Records provided START
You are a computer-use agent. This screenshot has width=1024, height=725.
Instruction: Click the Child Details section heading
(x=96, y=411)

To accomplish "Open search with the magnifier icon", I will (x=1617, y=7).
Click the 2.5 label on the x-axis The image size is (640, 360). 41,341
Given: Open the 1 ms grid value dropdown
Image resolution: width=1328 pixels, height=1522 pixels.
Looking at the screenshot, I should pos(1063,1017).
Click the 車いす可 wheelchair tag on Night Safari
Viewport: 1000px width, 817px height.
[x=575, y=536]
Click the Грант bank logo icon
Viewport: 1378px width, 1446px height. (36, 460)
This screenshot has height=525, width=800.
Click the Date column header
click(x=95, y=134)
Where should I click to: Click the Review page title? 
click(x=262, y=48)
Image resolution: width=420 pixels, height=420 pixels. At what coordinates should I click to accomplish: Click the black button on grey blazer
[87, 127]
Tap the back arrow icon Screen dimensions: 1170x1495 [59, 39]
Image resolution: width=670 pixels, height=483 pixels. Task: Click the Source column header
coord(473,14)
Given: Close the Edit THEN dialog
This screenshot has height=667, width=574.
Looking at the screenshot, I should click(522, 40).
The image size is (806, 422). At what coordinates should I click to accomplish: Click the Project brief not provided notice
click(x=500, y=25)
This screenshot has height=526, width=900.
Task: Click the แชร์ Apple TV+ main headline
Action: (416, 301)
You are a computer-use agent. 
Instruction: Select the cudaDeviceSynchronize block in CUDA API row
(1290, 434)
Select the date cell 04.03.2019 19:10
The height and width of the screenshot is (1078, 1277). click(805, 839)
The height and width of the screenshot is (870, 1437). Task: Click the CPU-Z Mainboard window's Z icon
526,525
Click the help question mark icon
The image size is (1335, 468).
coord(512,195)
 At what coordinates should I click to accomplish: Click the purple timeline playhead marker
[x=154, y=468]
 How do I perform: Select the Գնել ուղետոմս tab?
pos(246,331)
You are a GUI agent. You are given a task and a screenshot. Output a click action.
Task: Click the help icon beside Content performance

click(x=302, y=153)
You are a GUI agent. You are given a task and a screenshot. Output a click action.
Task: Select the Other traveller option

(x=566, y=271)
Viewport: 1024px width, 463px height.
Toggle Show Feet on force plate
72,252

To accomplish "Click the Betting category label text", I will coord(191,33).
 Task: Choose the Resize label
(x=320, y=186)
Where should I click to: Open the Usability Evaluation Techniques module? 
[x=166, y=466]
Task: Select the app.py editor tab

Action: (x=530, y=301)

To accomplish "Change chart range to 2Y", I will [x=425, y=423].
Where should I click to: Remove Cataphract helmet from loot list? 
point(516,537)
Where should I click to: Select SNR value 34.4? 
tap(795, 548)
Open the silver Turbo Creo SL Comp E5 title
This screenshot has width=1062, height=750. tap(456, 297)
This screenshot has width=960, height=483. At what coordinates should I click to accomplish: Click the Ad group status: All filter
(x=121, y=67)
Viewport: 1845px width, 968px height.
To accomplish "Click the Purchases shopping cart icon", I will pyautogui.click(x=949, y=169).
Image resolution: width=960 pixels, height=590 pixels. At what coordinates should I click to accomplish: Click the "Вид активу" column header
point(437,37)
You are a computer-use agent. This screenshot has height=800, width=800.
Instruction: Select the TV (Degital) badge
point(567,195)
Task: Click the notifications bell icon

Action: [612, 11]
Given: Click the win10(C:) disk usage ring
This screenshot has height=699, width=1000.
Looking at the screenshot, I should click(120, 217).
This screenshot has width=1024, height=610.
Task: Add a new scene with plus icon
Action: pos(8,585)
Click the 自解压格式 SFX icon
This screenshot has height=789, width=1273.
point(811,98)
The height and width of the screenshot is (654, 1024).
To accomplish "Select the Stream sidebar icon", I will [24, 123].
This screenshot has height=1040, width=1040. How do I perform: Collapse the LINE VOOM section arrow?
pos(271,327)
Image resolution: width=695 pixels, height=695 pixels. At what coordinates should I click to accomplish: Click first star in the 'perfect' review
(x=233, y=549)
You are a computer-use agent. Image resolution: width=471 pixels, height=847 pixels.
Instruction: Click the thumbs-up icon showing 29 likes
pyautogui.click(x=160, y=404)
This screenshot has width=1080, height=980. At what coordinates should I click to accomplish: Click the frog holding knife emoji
Records provided END
**Task prompt**
Please transcribe the data exactly from its first line. End with the line that contains "Click the 車いす可 wheelchair tag on Night Safari".

**Reply**
You are a computer-use agent. This screenshot has width=1024, height=725.
Instruction: Click the Child Details section heading
(x=96, y=411)

To accomplish "Open search with the magnifier icon", I will (x=1617, y=7).
Click the 2.5 label on the x-axis The image size is (640, 360). 41,341
Given: Open the 1 ms grid value dropdown
Image resolution: width=1328 pixels, height=1522 pixels.
Looking at the screenshot, I should pos(1063,1017).
Click the 車いす可 wheelchair tag on Night Safari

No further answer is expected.